Simulation Study of Free-Energy Barriers in the Wetting Transition of an Oily Fluid on a Rough Surface with Reentrant Geometry
ES Savoy and FA Escobedo, LANGMUIR, 28, 16080-16090 (2012).
DOI: 10.1021/la303407r
When in contact with a rough solid surface, fluids with low surface tension, such as oils and alkanes, have their lowest free energy in the fully wetted state. For applications where nonwetting by these phillic fluids is desired, some barrier must be introduced to maintain the nonwetted composite state. One way to create this free-energy barrier is to fabricate roughness with reentrant geometry, but the question remains as to whether the free-energy barrier is sufficiently high to prevent wetting. Our goal is to quantify the free-energy landscape for the wetting transition of an oily fluid on a surface of nails and identify significant surface features and conditions that maximize the wetting free-energy barrier (Delta G(fwd)*). This is a departure from most work on wetting, which focuses on the equilibrium composite and wetted states. We use boxed molecular dynamics (BXD) (Glowacki, D. R; Paci, E.; Shalashilin, D. V. J. Phys. Chem.

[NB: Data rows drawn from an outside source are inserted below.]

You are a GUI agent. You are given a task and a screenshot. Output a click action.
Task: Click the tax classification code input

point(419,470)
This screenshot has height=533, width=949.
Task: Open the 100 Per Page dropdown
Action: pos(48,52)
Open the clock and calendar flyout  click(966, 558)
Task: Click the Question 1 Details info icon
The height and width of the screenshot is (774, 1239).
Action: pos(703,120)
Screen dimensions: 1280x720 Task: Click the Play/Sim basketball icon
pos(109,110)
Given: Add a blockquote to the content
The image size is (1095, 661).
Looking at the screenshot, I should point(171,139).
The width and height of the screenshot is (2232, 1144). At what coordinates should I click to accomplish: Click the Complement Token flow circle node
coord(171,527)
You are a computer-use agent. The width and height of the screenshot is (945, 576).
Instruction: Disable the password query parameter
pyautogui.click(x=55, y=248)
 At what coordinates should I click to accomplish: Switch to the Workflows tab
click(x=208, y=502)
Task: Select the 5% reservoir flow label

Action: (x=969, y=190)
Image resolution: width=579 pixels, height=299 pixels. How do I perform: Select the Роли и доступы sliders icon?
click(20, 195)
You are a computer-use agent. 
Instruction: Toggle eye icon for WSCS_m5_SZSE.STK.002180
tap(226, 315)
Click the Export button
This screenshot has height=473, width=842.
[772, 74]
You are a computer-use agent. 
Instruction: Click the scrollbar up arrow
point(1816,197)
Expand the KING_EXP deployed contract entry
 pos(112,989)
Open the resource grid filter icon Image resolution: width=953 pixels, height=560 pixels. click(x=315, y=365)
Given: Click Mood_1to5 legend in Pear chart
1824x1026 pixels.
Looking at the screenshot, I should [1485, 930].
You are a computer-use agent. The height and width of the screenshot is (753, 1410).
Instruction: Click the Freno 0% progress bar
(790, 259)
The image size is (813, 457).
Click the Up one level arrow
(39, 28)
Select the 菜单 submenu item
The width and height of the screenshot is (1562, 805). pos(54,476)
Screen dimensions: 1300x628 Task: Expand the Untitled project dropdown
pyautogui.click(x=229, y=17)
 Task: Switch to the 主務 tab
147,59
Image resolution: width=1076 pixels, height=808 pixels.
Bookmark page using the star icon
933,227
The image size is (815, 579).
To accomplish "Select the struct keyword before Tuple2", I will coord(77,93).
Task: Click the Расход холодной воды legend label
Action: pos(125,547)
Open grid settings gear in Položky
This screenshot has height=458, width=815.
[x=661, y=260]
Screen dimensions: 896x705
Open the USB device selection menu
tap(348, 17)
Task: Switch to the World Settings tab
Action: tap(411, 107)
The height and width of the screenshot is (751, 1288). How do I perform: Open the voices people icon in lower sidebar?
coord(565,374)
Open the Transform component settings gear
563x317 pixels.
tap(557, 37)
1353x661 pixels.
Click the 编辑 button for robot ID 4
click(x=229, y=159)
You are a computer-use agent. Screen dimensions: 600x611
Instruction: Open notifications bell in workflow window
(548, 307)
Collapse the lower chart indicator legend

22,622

B 2009, 113, 16603-16611) with a modified control scheme to evaluate both the thermodynamics and kinetics of the transition over a range of surface affinities (chemistry). We find that the reentrant geometry of the nails does create a free-energy barrier to transition for phillic chemistry whereas a corresponding system on straight posts wets spontaneously and, that doubling the nail height more than doubles Delta G(fwd)*. For neutral to phillic chemistry, the dewetting free-energy barrier is at least an order of magnitude higher than that for wetting, indicating an essentially irreversible wetting transition. Transition rates from BXD simulations and the associated trends agree well with those in our previous study that used forward flux sampling to compute transition rates for similar systems.